• **ОТРЫВОК**
▽
«Окровавленная кошка»
Катаев, помалкивавший о политике и «врагах», внезапно в разгар репрессий разразился хлестким текстом.
Некоторые литературоведы полагают, что его заметка могла стать «предвестницей ареста» поэта Владимира Луговского. Неужели?
31 декабря 1938 года в «Литературной газете» была нарисована карикатура на обоих, самозабвенно вальсирующих, и еще на кучу других литераторов рядом с пьесой-фельетоном за подписью Оливер Свист (автором был сам Катаев), где говорилось: «Нежно обняв Луговского, танцует Катаев».
Однако — о поводе для танцев. 5 ноября 1938 года в «Правде» вышла небольшая рецензия на сборник Луговского «Октябрьские стихи» (под названием «Выдохи и вдохи»).
«Чего-чего, а изысканным стихам крышка, — иронизировал рецензент. — Зато «выдохов» и «вдохов» больше чем надо. Как на утренней зарядке: «Выдох, вдох! Выдох, вдох!»… Все пять стихотворений, собранных в этой книжке, поражают серостью, сухостью, ритмической бедностью, полным отсутствием элементарного вкуса и такта.
Ты стоишь на западной границе,
Пуля пробегает по виску.
Читатель в недоумении. Что, пуля — клоп?..»
Катаев упрекал Луговского в пошлых клише — «затасканные, штампованные, деревянные выражения, вроде «музыка октябрьского народа», «трубы отгремевших битв», «тех годов багровые огни», «штыковые ночи», «светлый гром октябрьского парада» и так далее и тому подобное».
△
• **СПИСОК ЗАПИСЕЙ**
▽
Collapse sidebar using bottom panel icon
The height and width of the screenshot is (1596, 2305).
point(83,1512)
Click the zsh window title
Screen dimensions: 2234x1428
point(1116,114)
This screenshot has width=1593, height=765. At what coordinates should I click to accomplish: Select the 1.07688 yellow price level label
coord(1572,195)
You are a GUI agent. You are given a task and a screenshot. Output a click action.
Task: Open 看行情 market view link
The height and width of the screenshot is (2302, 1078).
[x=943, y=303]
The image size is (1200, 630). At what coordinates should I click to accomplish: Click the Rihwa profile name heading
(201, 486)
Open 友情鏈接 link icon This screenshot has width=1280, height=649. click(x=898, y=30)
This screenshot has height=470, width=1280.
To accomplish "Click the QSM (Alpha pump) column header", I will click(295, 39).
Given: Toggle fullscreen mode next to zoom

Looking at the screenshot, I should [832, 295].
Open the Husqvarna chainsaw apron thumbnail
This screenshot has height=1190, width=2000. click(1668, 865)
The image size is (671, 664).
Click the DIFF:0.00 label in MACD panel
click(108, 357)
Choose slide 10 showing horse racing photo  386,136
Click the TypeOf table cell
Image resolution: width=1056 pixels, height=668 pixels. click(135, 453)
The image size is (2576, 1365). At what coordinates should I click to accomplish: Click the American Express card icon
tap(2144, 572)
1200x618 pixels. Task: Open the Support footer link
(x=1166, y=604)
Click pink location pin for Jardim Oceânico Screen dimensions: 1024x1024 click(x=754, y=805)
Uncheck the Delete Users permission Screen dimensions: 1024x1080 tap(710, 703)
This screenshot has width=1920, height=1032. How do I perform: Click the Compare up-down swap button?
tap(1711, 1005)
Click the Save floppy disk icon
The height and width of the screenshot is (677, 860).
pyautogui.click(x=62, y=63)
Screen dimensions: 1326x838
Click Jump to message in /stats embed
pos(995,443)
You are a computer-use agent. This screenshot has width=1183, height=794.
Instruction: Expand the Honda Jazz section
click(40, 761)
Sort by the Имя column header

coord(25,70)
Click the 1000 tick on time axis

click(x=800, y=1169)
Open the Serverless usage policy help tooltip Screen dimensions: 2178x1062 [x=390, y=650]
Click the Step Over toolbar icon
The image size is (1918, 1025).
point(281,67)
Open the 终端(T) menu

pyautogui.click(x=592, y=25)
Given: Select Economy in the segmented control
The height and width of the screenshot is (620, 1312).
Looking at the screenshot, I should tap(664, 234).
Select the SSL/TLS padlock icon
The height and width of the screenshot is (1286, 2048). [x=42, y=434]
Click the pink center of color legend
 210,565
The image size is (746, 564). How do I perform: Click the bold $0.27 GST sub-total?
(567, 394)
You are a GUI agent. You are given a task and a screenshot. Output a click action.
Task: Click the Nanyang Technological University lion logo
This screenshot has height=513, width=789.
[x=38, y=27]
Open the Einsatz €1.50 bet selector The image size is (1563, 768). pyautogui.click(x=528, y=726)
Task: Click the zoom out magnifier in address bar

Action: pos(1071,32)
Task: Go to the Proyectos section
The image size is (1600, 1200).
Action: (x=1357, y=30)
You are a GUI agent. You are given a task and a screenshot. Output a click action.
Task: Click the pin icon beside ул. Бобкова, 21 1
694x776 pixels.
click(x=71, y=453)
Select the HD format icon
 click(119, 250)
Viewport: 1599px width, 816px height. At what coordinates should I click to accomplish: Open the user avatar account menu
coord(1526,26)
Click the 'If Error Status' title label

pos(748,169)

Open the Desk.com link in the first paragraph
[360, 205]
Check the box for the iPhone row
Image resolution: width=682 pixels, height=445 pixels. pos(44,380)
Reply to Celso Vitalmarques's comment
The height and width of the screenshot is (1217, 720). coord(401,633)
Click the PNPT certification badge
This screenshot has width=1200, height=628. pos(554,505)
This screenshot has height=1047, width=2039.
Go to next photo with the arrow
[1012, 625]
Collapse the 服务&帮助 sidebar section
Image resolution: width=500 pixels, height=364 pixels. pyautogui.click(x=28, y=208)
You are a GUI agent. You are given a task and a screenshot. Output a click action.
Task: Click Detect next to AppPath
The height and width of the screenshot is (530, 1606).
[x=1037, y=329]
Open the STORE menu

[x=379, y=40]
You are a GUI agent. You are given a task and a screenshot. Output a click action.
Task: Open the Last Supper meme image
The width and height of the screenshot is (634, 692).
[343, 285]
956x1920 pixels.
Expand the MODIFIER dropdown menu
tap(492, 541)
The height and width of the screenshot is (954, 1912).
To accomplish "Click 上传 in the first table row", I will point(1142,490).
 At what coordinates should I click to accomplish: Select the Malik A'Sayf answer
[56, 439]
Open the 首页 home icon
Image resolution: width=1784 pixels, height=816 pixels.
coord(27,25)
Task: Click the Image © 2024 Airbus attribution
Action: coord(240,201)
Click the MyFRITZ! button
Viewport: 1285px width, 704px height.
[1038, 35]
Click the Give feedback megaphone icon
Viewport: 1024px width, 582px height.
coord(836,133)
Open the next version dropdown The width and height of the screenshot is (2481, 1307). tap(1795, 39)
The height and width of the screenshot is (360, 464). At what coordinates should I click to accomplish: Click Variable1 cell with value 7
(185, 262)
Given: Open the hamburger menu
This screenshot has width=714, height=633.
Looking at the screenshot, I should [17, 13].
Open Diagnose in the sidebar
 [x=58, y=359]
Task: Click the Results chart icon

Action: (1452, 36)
△
• **ЗАДАНИЕ A**
Скопируйте из отрывка о Катаеве и Луговском фрагмент, начиная со слов «Катаев, помалкивавший о» и заканчивая словами «Владимира Луговского. Неужели?» включительно.
• **ЗАДАНИЕ B**
Продолжите отрывок о Катаеве и Луговском сразу после его последнего предложения.

• **РЕЗУЛЬТАТ A**
Катаев, помалкивавший о политике и «врагах», внезапно в разгар репрессий разразился хлестким текстом.
Некоторые литературоведы полагают, что его заметка могла стать «предвестницей ареста» поэта Владимира Луговского. Неужели?

• **РЕЗУЛЬТАТ B**
Рецензия вызвала немалые страсти.
Поэт Тихонов писал Луговскому: «Читал я, как Катаев прыгнул «окровавленной кошкой» тебе на плечи — почему он это сделал, черт его знает. М. б., это какие-нибудь московские склоки, которые вымещают на тебе».
(Здесь приведем пример одной такой склоки. 15 мая 1937 года в «Литературной газете» Арон Эрлих перечислял бытовые злодеяния литераторов: «В. Луговской, сбивший с ног ударом кулака 72-летнего сторожа В. И. Букреева только за то, что старик не хотел и не мог пустить его без установленного пропуска на территорию строящегося писательского дома, тоже внушает сомнение в искренности своих будто бы благородных и высоких стихов».)
В письме прозаику Павленко Тихонов продолжал наслаждаться найденным сравнением: «Почему Катаев прыгнул ему на плечи эдакой «окровавленной кошкой», исцарапав со всех сторон? В чем дело? Володю жалко. Он, поди, здорово переживает…» При этом — ни словечка о несправедливости катаевских замечаний.
Луговской и правда распереживался и отправил Фадееву слезное письмо:
«Меня глубоко обидели… Это подлые и безответственные слова. Личное мнение Катаева пусть останется с ним, но это напечатано на страницах высшего органа партийной печати… Ты меня утешал: «после статьи Катаева будешь лучше писать». Писать-то я буду, наверное, неплохо, но что писать и как писать, об этом думаю и еще подумаю…»
Письмо длинное, Луговской по кругу с нарастающим надрывом причитал по поводу своих стихов: «Их оплевали в «Правде» — значит, я должен думать и полагать, что эта линия в моей поэзии вредна, не нужна нашему читателю. А ведь как раз эти стихи мне давались нелегко, я самым принципиальным, самым честным образом стремился приблизиться к большой политической теме и много над ними работал. Это была не халтура, а линия».
Можно спросить по-простому: а что, Катаев не имел права ругать стихи, которые ему не понравились? Написал об этом в «Правде»? Так он там работал.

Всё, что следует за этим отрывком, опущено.